**TASK INSTRUCTIONS**.
Repeat the entries that follow, exactly as they are written.

= = = = =

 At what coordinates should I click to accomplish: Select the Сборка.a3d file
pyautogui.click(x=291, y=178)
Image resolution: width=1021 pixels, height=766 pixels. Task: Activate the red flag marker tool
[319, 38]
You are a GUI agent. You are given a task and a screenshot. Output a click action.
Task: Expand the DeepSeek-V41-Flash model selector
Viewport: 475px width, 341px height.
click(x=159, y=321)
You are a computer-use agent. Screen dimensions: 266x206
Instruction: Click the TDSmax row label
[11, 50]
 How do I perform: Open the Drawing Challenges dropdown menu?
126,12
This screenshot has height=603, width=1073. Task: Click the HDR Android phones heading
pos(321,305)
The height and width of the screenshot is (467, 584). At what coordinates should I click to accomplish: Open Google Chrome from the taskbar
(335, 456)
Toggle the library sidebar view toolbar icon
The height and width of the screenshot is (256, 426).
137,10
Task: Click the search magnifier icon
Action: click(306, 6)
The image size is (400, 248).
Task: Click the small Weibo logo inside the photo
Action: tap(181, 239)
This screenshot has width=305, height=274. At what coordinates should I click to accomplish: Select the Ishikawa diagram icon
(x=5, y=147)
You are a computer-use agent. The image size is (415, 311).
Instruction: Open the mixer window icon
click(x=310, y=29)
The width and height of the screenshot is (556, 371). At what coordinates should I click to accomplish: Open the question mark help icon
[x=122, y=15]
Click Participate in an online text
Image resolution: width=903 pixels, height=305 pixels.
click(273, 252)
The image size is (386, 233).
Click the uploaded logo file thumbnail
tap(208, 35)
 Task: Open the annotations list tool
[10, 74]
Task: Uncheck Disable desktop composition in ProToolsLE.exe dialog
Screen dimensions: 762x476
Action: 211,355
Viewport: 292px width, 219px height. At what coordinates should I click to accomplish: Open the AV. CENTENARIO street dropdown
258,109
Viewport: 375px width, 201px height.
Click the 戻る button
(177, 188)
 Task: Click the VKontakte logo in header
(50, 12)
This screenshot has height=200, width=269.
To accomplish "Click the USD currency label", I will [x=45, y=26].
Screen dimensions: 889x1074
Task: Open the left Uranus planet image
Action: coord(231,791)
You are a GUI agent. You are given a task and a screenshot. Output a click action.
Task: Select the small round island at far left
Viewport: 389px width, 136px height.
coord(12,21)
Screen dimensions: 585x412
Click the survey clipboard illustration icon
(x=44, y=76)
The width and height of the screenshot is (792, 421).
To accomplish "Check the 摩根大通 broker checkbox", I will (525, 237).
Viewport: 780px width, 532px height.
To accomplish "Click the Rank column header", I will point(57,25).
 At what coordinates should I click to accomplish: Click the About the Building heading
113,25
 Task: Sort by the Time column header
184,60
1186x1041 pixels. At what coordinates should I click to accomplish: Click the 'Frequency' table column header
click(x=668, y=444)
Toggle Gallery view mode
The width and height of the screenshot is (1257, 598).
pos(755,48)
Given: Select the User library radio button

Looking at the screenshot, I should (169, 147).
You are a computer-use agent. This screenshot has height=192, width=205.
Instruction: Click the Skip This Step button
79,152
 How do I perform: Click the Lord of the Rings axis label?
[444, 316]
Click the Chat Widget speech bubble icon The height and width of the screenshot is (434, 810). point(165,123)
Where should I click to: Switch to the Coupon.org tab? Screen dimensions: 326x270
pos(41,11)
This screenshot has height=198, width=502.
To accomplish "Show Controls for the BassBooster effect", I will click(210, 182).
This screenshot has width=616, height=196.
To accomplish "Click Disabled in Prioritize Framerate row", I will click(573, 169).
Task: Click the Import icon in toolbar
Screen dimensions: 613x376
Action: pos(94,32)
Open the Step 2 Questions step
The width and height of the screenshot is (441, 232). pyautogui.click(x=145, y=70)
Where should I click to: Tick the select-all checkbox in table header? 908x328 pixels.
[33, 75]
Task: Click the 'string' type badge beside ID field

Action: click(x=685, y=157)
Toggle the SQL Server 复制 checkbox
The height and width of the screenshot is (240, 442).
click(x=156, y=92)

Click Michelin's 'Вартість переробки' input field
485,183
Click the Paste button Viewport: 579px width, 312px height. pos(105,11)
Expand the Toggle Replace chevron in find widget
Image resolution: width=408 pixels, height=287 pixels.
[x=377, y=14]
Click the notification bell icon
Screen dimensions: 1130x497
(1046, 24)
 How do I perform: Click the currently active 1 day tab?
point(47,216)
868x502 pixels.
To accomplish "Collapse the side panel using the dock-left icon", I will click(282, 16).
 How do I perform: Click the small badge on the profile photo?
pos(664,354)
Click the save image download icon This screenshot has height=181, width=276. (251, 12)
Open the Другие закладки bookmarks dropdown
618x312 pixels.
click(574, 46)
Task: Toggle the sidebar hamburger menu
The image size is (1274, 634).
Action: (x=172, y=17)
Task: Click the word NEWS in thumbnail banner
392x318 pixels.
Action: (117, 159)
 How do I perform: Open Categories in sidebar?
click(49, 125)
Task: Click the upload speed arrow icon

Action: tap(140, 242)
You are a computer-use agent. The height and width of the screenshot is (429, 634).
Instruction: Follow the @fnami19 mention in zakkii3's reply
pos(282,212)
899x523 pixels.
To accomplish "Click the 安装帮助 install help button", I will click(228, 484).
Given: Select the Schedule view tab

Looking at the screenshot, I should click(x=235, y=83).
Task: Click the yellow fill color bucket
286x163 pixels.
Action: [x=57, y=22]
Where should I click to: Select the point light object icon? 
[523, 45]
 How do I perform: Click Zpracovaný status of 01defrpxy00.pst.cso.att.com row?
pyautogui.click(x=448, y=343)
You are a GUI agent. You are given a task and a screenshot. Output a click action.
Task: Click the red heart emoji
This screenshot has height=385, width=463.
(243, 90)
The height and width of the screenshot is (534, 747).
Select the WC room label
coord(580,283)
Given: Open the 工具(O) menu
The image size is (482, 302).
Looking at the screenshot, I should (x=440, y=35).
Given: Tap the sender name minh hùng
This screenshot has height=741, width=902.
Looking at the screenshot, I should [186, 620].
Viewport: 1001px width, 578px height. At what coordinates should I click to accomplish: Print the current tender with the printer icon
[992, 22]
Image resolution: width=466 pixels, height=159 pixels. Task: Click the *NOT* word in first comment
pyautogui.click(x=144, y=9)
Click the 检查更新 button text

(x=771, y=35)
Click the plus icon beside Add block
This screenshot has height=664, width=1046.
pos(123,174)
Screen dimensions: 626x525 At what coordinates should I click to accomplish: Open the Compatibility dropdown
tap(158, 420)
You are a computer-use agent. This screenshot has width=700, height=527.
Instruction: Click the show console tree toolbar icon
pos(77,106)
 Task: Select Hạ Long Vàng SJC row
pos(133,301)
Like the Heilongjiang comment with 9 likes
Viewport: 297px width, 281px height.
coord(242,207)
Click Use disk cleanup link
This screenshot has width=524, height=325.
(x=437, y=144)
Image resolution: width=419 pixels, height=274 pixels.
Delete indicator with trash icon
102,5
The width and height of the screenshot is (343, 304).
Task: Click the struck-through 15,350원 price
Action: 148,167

= = = = =

**TASK OUTPUT**.
 At what coordinates should I click to accomplish: Select the Сборка.a3d file
pyautogui.click(x=291, y=178)
Image resolution: width=1021 pixels, height=766 pixels. Task: Activate the red flag marker tool
[319, 38]
You are a GUI agent. You are given a task and a screenshot. Output a click action.
Task: Expand the DeepSeek-V41-Flash model selector
Viewport: 475px width, 341px height.
click(x=159, y=321)
You are a computer-use agent. Screen dimensions: 266x206
Instruction: Click the TDSmax row label
[11, 50]
 How do I perform: Open the Drawing Challenges dropdown menu?
126,12
This screenshot has height=603, width=1073. Task: Click the HDR Android phones heading
pos(321,305)
The height and width of the screenshot is (467, 584). At what coordinates should I click to accomplish: Open Google Chrome from the taskbar
(335, 456)
Toggle the library sidebar view toolbar icon
The height and width of the screenshot is (256, 426).
137,10
Task: Click the search magnifier icon
Action: click(306, 6)
The image size is (400, 248).
Task: Click the small Weibo logo inside the photo
Action: tap(181, 239)
This screenshot has width=305, height=274. At what coordinates should I click to accomplish: Select the Ishikawa diagram icon
(x=5, y=147)
You are a computer-use agent. The image size is (415, 311).
Instruction: Open the mixer window icon
click(x=310, y=29)
The width and height of the screenshot is (556, 371). At what coordinates should I click to accomplish: Open the question mark help icon
[x=122, y=15]
Click Participate in an online text
Image resolution: width=903 pixels, height=305 pixels.
click(273, 252)
The image size is (386, 233).
Click the uploaded logo file thumbnail
tap(208, 35)
 Task: Open the annotations list tool
[10, 74]
Task: Uncheck Disable desktop composition in ProToolsLE.exe dialog
Screen dimensions: 762x476
Action: 211,355
Viewport: 292px width, 219px height. At what coordinates should I click to accomplish: Open the AV. CENTENARIO street dropdown
258,109
Viewport: 375px width, 201px height.
Click the 戻る button
(177, 188)
 Task: Click the VKontakte logo in header
(50, 12)
This screenshot has height=200, width=269.
To accomplish "Click the USD currency label", I will [x=45, y=26].
Screen dimensions: 889x1074
Task: Open the left Uranus planet image
Action: coord(231,791)
You are a GUI agent. You are given a task and a screenshot. Output a click action.
Task: Select the small round island at far left
Viewport: 389px width, 136px height.
coord(12,21)
Screen dimensions: 585x412
Click the survey clipboard illustration icon
(x=44, y=76)
The width and height of the screenshot is (792, 421).
To accomplish "Check the 摩根大通 broker checkbox", I will (525, 237).
Viewport: 780px width, 532px height.
To accomplish "Click the Rank column header", I will point(57,25).
 At what coordinates should I click to accomplish: Click the About the Building heading
113,25
 Task: Sort by the Time column header
184,60
1186x1041 pixels. At what coordinates should I click to accomplish: Click the 'Frequency' table column header
click(x=668, y=444)
Toggle Gallery view mode
The width and height of the screenshot is (1257, 598).
pos(755,48)
Given: Select the User library radio button

Looking at the screenshot, I should (169, 147).
You are a computer-use agent. This screenshot has height=192, width=205.
Instruction: Click the Skip This Step button
79,152
 How do I perform: Click the Lord of the Rings axis label?
[444, 316]
Click the Chat Widget speech bubble icon The height and width of the screenshot is (434, 810). point(165,123)
Where should I click to: Switch to the Coupon.org tab? Screen dimensions: 326x270
pos(41,11)
This screenshot has height=198, width=502.
To accomplish "Show Controls for the BassBooster effect", I will click(210, 182).
This screenshot has width=616, height=196.
To accomplish "Click Disabled in Prioritize Framerate row", I will click(573, 169).
Task: Click the Import icon in toolbar
Screen dimensions: 613x376
Action: pos(94,32)
Open the Step 2 Questions step
The width and height of the screenshot is (441, 232). pyautogui.click(x=145, y=70)
Where should I click to: Tick the select-all checkbox in table header? 908x328 pixels.
[33, 75]
Task: Click the 'string' type badge beside ID field

Action: click(x=685, y=157)
Toggle the SQL Server 复制 checkbox
The height and width of the screenshot is (240, 442).
click(x=156, y=92)

Click Michelin's 'Вартість переробки' input field
485,183
Click the Paste button Viewport: 579px width, 312px height. pos(105,11)
Expand the Toggle Replace chevron in find widget
Image resolution: width=408 pixels, height=287 pixels.
[x=377, y=14]
Click the notification bell icon
Screen dimensions: 1130x497
(1046, 24)
 How do I perform: Click the currently active 1 day tab?
point(47,216)
868x502 pixels.
To accomplish "Collapse the side panel using the dock-left icon", I will click(282, 16).
 How do I perform: Click the small badge on the profile photo?
pos(664,354)
Click the save image download icon This screenshot has height=181, width=276. (251, 12)
Open the Другие закладки bookmarks dropdown
618x312 pixels.
click(574, 46)
Task: Toggle the sidebar hamburger menu
The image size is (1274, 634).
Action: (x=172, y=17)
Task: Click the word NEWS in thumbnail banner
392x318 pixels.
Action: (117, 159)
 How do I perform: Open Categories in sidebar?
click(49, 125)
Task: Click the upload speed arrow icon

Action: tap(140, 242)
You are a computer-use agent. The height and width of the screenshot is (429, 634).
Instruction: Follow the @fnami19 mention in zakkii3's reply
pos(282,212)
899x523 pixels.
To accomplish "Click the 安装帮助 install help button", I will click(228, 484).
Given: Select the Schedule view tab

Looking at the screenshot, I should click(x=235, y=83).
Task: Click the yellow fill color bucket
286x163 pixels.
Action: [x=57, y=22]
Where should I click to: Select the point light object icon? 
[523, 45]
 How do I perform: Click Zpracovaný status of 01defrpxy00.pst.cso.att.com row?
pyautogui.click(x=448, y=343)
You are a GUI agent. You are given a task and a screenshot. Output a click action.
Task: Click the red heart emoji
This screenshot has height=385, width=463.
(243, 90)
The height and width of the screenshot is (534, 747).
Select the WC room label
coord(580,283)
Given: Open the 工具(O) menu
The image size is (482, 302).
Looking at the screenshot, I should (x=440, y=35).
Given: Tap the sender name minh hùng
This screenshot has height=741, width=902.
Looking at the screenshot, I should [186, 620].
Viewport: 1001px width, 578px height. At what coordinates should I click to accomplish: Print the current tender with the printer icon
[992, 22]
Image resolution: width=466 pixels, height=159 pixels. Task: Click the *NOT* word in first comment
pyautogui.click(x=144, y=9)
Click the 检查更新 button text

(x=771, y=35)
Click the plus icon beside Add block
This screenshot has height=664, width=1046.
pos(123,174)
Screen dimensions: 626x525 At what coordinates should I click to accomplish: Open the Compatibility dropdown
tap(158, 420)
You are a computer-use agent. This screenshot has width=700, height=527.
Instruction: Click the show console tree toolbar icon
pos(77,106)
 Task: Select Hạ Long Vàng SJC row
pos(133,301)
Like the Heilongjiang comment with 9 likes
Viewport: 297px width, 281px height.
coord(242,207)
Click Use disk cleanup link
This screenshot has width=524, height=325.
(x=437, y=144)
Image resolution: width=419 pixels, height=274 pixels.
Delete indicator with trash icon
102,5
The width and height of the screenshot is (343, 304).
Task: Click the struck-through 15,350원 price
Action: 148,167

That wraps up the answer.